Early aggressive versus initially conservative treatment in elderly patients with non-ST-segment elevation acute coronary syndrome: a randomized controlled trial.
JACC Cardiovasc Interv. 2012 Sep;5(9):906-16
目標
高齢者の非ST上昇型急性冠症候群(NSTEACS)に対する早期積極的アプローチのリスクとベネフィットを検証すること。
背景
高齢者を対象に、NSTEACSの治療戦略を比較した臨床試験はほとんどない。
方法
発症48時間以内の75歳以上のNSTEACS313例(平均82歳)を早期積極的治療戦略(72時間以内に冠動脈造影を行い、適応があれば血行再建を行う)と保存的治療戦略(再発性虚血のみ冠動脈造影と血行再建を行う)に無作為に割り付けた。主要評価項目は、死亡、心筋梗塞、脳梗塞、心血管イベントや重大な出血のため繰り返す入院の複合エンドポイントである。
結果
早期積極的治療戦略(EA)群の88%が冠動脈造影検査を行い(55%が血行再建を行った)、保存的治療(IC)群では29%が冠動脈造影検査を行った(23%が血行再建を行った)。主要評価項目は、EA群では43例(27.9%)に、IC群では55例(34.6%)に認められた(HR:0.80, 95%CI:0.53−1.19)。死亡率(HR:0.87, 95%CI:0.49-1.56)、心筋梗塞(HR:0.67, 95%CI:0.33-1.36)、繰り返す入院(HR:0.81, 95%CI:0.45-1.46)に群間差はなかった。入院時にトロポニンの上昇を認めた症例では、早期積極的治療戦略により主要評価項目が減少した。
結論
この試験では、高齢者のNSTEACSに対する早期積極的治療戦略のベネフィットについて、明確な結論は出なかった。
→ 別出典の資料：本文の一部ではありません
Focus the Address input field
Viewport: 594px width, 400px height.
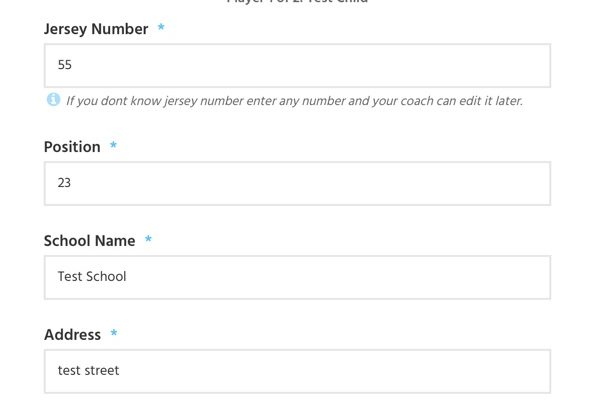pos(297,372)
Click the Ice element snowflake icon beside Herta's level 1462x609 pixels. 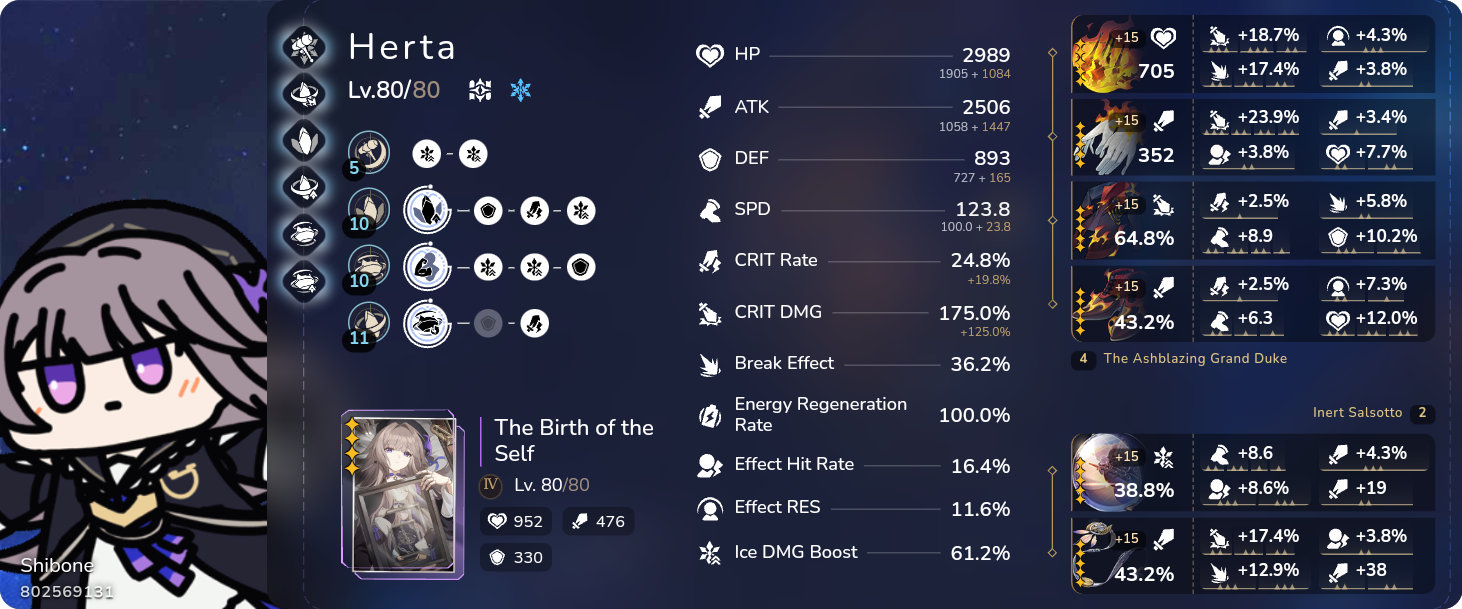pyautogui.click(x=520, y=91)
入院時にトロポニンが上昇している症例に対する治療効果は、大規模な試験で確かめられるべきである。
◯この論文のPICOはなにか
P:75歳以上の非ST上昇急性冠症候群
I:早期積極的治療戦略(early aggressive:EA群)
C:保存的治療(initially conservative:IC群)
O:死亡、心筋梗塞、脳梗塞、心血管イベントや重大な出血のため繰り返す入院の複合エンドポイント
inclusion criteria:安静時胸痛出現後48時間以内、心電図変化と/またはトロポインかCK−MBの上昇
exclusion criteria:二次性の心筋虚血、心不全、30日以内のPCI/CABG・脳血管イベント、Cr>2.5mg/dl、最近の輸血、6週間以内の消化管出血・血尿、血小板<9万/μl、抗凝固療法、重症閉塞性肺疾患、悪性腫瘍
早期積極的治療戦略
72時間以内に冠動脈造影検査(CAG)を行い、冠動脈病変・患者の希望・術者の技量に応じてPCIもしくはCABGを行う。
保存的治療戦略
薬物療法を行う。難治性虚血、心筋梗塞、虚血による心不全、悪性心室性不整脈を認めた場合にはCAGを行う。
◯結果
地域:イタリア
登録期間:2008年1月〜2010年3月
観察期間:12ヶ月
無作為化:コンピュータによる割り付け
盲検化:試験の性質上、盲検化できない
必要症例数:504例(6ヶ月時点での主要評価項目がIC群で30%、EA群で20%、power80%、αlevel0.05)としていたが、予想よりも症例登録が遅かったため、12ヶ月時点でIC群40%、EA群25%に修正し、必要症例数を313例と算出した。
症例数:313例(EA群:154例、IC群:159例)
解析:ITT解析
スポンサー:企業の関与なし
EA群で136例(88.3%)、IC群で46例(28.9%)にCAGが行われた。
EA群で85例(55%、PCI76例、CABG9例)、IC群で37例(23%、PCI36例、CABG1例)
◯感想/批判的吟味
・After Eighty試験が行われる前の高齢者のNSTEACSを対象にした唯一のRCT。
・心電図変化、トロポニン上昇がいずれも60%ぐらいで、両方とも認めるのは40%ほどで、NSTEMIでない症例も結構含まれてそう。
・IC群の1/4でCAG・PCIがやらている。EA群でCAGが行われたのは90%弱で、かつ血行再建まで行われたの約半分。高齢者のNSTEACSに血行再建を行うことの有用性を検証するには、クロスオーバーが多いように思う(もちろん、そこにはクロスオーバーしてしまう理由はあるのだが)。
・必要症例数に達せず、パワー不足である。